## [GIVEN INSTRUCTION]
Please copy out the records below, from the line that contains "Task: Uncheck the" through the line that contains "click(19, 367)", including both of those lines, without changing a character.

## [DATA EXCERPTS]
━━━━━━━━

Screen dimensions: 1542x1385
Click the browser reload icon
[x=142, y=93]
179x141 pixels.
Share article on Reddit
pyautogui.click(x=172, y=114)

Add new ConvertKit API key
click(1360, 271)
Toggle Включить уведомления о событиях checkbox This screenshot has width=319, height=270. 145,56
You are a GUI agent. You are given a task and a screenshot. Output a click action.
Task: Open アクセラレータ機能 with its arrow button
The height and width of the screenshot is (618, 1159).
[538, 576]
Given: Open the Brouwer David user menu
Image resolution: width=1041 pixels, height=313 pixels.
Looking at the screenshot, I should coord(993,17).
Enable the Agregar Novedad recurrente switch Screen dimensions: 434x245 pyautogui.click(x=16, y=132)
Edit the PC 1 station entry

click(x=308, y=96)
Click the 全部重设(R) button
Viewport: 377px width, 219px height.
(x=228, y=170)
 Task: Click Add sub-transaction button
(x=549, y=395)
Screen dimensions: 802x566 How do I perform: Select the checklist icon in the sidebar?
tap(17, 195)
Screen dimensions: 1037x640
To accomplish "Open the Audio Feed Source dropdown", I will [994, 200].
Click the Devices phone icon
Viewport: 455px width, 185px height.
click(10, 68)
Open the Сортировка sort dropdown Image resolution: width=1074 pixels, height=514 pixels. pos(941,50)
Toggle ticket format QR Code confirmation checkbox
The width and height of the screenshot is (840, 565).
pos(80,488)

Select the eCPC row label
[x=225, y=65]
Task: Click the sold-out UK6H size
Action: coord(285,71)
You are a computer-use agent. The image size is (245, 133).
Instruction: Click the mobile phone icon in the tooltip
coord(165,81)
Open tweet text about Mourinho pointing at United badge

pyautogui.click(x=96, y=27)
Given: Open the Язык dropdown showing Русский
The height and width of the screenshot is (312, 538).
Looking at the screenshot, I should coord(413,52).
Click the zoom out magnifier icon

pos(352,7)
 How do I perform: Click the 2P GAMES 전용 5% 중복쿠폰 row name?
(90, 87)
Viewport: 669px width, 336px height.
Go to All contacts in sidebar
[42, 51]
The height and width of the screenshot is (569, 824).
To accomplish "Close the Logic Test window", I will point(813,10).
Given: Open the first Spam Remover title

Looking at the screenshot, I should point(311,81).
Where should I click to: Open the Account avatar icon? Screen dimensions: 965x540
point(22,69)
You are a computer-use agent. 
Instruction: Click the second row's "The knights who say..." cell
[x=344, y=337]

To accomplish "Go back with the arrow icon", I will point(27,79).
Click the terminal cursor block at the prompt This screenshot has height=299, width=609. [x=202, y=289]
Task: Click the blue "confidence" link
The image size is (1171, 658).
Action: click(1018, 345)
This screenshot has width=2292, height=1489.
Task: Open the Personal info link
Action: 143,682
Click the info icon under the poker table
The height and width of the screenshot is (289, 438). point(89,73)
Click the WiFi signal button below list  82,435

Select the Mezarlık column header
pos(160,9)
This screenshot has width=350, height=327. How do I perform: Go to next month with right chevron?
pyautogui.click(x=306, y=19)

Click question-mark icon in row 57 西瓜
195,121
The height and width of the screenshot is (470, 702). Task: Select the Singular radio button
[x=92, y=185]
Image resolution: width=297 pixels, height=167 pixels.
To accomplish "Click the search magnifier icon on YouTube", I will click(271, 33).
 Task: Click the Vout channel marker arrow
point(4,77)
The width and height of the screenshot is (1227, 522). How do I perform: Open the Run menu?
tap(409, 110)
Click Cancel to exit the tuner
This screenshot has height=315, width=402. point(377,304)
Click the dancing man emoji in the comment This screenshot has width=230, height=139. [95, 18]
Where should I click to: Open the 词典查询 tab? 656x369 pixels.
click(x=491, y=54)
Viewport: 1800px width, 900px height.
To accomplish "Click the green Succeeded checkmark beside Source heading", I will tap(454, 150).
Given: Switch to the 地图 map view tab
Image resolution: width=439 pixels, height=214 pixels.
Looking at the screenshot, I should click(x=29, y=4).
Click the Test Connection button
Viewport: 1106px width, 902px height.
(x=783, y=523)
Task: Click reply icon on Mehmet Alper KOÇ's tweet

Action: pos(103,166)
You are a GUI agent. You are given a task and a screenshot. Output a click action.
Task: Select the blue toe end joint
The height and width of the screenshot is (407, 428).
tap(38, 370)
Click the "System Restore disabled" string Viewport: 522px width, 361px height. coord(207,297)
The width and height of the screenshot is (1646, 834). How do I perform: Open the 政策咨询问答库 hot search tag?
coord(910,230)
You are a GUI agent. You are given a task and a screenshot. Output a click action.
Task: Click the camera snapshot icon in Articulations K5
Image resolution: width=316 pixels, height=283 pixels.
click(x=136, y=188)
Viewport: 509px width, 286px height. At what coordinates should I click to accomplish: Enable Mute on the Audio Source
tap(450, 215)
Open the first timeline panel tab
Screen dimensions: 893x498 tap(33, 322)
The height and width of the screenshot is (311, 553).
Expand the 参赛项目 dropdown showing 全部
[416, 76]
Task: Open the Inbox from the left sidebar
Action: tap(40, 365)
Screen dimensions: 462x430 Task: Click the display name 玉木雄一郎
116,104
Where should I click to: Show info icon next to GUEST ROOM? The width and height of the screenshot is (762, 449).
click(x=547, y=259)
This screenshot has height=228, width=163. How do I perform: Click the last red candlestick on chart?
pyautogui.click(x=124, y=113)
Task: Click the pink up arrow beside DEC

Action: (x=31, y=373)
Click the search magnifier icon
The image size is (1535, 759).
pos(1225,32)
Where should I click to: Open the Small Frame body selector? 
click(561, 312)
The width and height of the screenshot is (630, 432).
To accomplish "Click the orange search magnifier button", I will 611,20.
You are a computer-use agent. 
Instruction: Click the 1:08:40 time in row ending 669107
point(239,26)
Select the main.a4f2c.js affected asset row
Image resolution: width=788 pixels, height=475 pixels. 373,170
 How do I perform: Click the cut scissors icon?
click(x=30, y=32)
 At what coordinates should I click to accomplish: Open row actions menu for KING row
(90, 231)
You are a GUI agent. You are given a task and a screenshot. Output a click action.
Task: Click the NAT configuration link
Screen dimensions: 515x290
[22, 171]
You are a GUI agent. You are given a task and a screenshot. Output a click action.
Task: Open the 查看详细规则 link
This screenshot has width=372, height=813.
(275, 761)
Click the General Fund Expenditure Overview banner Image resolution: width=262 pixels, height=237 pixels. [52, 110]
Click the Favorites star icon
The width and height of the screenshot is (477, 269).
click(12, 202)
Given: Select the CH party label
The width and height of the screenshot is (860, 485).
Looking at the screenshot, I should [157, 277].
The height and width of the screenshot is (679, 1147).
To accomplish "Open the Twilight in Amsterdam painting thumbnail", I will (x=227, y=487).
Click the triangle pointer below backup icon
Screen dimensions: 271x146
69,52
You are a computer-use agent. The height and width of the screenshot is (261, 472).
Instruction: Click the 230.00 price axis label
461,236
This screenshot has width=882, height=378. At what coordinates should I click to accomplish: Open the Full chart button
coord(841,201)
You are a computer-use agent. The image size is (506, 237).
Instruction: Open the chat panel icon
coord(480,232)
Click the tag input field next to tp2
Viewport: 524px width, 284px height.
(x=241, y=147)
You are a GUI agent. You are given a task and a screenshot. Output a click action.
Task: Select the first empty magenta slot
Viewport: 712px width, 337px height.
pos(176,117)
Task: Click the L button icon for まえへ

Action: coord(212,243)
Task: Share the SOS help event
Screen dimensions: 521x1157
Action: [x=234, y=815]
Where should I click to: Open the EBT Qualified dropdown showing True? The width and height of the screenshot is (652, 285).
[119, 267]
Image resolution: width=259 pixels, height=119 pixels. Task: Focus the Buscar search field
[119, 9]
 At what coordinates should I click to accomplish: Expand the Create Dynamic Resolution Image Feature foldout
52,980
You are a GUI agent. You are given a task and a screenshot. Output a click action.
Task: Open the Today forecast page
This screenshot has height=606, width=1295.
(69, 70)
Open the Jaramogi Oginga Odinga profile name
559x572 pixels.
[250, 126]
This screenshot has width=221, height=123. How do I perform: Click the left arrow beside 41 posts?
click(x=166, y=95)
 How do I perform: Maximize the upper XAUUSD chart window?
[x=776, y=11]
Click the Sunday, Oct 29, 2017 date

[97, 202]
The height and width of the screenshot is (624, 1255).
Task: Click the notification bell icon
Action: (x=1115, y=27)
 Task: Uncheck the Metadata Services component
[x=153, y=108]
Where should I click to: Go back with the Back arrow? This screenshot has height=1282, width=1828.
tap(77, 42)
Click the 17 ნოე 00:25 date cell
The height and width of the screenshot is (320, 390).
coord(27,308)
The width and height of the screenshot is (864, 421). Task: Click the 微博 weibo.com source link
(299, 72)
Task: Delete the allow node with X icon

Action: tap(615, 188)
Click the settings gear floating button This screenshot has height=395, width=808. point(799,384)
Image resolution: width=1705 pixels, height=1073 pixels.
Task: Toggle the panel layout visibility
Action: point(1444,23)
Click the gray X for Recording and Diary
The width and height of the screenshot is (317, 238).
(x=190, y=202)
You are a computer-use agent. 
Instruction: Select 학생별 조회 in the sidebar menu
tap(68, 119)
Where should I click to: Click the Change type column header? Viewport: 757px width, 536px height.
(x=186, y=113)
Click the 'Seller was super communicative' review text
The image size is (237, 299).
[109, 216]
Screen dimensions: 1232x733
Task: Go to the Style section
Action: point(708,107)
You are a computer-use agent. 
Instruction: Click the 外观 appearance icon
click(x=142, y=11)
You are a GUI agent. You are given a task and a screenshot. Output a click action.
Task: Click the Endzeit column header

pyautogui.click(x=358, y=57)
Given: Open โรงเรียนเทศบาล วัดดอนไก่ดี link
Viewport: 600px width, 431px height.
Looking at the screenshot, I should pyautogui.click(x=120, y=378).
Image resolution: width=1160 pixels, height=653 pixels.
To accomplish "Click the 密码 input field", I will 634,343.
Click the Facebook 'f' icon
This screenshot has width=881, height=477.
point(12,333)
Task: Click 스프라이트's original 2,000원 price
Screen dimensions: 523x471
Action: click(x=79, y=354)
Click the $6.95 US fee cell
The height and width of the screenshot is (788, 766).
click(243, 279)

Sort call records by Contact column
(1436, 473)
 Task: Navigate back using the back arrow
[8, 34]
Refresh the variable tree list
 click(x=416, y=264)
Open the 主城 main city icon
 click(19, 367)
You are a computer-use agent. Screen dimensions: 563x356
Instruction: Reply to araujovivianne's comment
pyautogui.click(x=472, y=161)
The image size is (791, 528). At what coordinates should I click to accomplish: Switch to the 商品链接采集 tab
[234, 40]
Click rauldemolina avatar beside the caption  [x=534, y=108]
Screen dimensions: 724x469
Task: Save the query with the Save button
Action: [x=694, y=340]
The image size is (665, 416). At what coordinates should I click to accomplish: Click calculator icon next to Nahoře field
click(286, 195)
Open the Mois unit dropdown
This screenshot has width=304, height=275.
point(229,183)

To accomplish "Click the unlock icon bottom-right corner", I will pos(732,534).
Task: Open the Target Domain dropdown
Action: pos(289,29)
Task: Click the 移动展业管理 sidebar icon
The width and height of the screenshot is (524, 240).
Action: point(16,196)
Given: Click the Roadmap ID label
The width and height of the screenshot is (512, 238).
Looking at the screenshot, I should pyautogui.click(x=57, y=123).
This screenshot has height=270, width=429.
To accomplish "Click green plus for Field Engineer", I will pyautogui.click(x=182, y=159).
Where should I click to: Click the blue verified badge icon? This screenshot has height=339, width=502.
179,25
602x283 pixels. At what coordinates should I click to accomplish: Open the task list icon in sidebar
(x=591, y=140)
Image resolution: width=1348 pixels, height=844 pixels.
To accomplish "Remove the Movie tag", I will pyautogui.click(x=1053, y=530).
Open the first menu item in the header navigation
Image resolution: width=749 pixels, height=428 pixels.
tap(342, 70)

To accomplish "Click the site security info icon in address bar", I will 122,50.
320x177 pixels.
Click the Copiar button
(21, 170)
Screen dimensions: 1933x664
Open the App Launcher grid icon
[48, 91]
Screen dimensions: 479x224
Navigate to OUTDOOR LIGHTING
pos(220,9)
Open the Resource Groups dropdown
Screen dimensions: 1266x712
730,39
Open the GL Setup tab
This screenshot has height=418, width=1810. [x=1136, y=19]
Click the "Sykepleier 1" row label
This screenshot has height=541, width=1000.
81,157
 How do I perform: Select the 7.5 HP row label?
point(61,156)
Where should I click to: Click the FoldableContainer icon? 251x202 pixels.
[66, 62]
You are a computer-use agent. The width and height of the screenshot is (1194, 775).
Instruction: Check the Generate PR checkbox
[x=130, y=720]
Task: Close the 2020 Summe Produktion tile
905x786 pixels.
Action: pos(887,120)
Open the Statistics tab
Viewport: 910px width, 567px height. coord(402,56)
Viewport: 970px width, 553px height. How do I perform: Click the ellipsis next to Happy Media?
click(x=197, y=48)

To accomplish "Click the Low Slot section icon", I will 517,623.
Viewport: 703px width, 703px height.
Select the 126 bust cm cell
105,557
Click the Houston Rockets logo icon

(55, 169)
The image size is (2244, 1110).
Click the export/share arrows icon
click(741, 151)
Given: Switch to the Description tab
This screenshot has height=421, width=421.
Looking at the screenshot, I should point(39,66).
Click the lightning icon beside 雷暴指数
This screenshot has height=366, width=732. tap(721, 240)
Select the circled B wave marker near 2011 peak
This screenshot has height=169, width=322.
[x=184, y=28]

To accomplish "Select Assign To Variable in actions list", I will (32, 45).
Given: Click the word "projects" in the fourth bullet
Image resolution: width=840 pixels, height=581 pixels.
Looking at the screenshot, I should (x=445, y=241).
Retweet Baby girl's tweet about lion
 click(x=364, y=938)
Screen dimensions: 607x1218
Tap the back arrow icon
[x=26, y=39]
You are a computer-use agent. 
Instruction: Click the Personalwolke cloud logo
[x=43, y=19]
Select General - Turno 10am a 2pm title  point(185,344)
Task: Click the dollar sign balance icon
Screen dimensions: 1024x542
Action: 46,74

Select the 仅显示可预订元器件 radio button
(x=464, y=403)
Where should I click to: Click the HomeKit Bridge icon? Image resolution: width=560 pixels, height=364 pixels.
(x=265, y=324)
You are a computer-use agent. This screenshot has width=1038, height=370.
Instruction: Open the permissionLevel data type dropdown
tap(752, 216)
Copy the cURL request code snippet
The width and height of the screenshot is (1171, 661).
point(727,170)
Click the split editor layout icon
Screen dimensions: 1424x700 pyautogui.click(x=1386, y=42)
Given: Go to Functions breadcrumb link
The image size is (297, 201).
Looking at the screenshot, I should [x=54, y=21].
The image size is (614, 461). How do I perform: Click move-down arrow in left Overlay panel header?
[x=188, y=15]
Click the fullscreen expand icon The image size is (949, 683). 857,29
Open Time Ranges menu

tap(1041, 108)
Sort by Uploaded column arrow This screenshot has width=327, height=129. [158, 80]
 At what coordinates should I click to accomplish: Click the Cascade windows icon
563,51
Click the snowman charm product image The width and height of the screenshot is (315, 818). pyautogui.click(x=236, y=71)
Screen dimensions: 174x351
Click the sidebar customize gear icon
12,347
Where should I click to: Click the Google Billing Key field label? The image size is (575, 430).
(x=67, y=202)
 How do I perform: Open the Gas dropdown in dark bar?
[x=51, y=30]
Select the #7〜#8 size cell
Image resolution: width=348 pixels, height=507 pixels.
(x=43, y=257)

━━━━━━━━

## [ANSWER FOR THE TASK]
 Task: Uncheck the Metadata Services component
[x=153, y=108]
Where should I click to: Go back with the Back arrow? This screenshot has height=1282, width=1828.
tap(77, 42)
Click the 17 ნოე 00:25 date cell
The height and width of the screenshot is (320, 390).
coord(27,308)
The width and height of the screenshot is (864, 421). Task: Click the 微博 weibo.com source link
(299, 72)
Task: Delete the allow node with X icon

Action: tap(615, 188)
Click the settings gear floating button This screenshot has height=395, width=808. point(799,384)
Image resolution: width=1705 pixels, height=1073 pixels.
Task: Toggle the panel layout visibility
Action: point(1444,23)
Click the gray X for Recording and Diary
The width and height of the screenshot is (317, 238).
(x=190, y=202)
You are a computer-use agent. 
Instruction: Select 학생별 조회 in the sidebar menu
tap(68, 119)
Where should I click to: Click the Change type column header? Viewport: 757px width, 536px height.
(x=186, y=113)
Click the 'Seller was super communicative' review text
The image size is (237, 299).
[109, 216]
Screen dimensions: 1232x733
Task: Go to the Style section
Action: point(708,107)
You are a computer-use agent. 
Instruction: Click the 外观 appearance icon
click(x=142, y=11)
You are a GUI agent. You are given a task and a screenshot. Output a click action.
Task: Click the Endzeit column header

pyautogui.click(x=358, y=57)
Given: Open โรงเรียนเทศบาล วัดดอนไก่ดี link
Viewport: 600px width, 431px height.
Looking at the screenshot, I should pyautogui.click(x=120, y=378).
Image resolution: width=1160 pixels, height=653 pixels.
To accomplish "Click the 密码 input field", I will 634,343.
Click the Facebook 'f' icon
This screenshot has width=881, height=477.
point(12,333)
Task: Click 스프라이트's original 2,000원 price
Screen dimensions: 523x471
Action: click(x=79, y=354)
Click the $6.95 US fee cell
The height and width of the screenshot is (788, 766).
click(243, 279)

Sort call records by Contact column
(1436, 473)
 Task: Navigate back using the back arrow
[8, 34]
Refresh the variable tree list
 click(x=416, y=264)
Open the 主城 main city icon
 click(19, 367)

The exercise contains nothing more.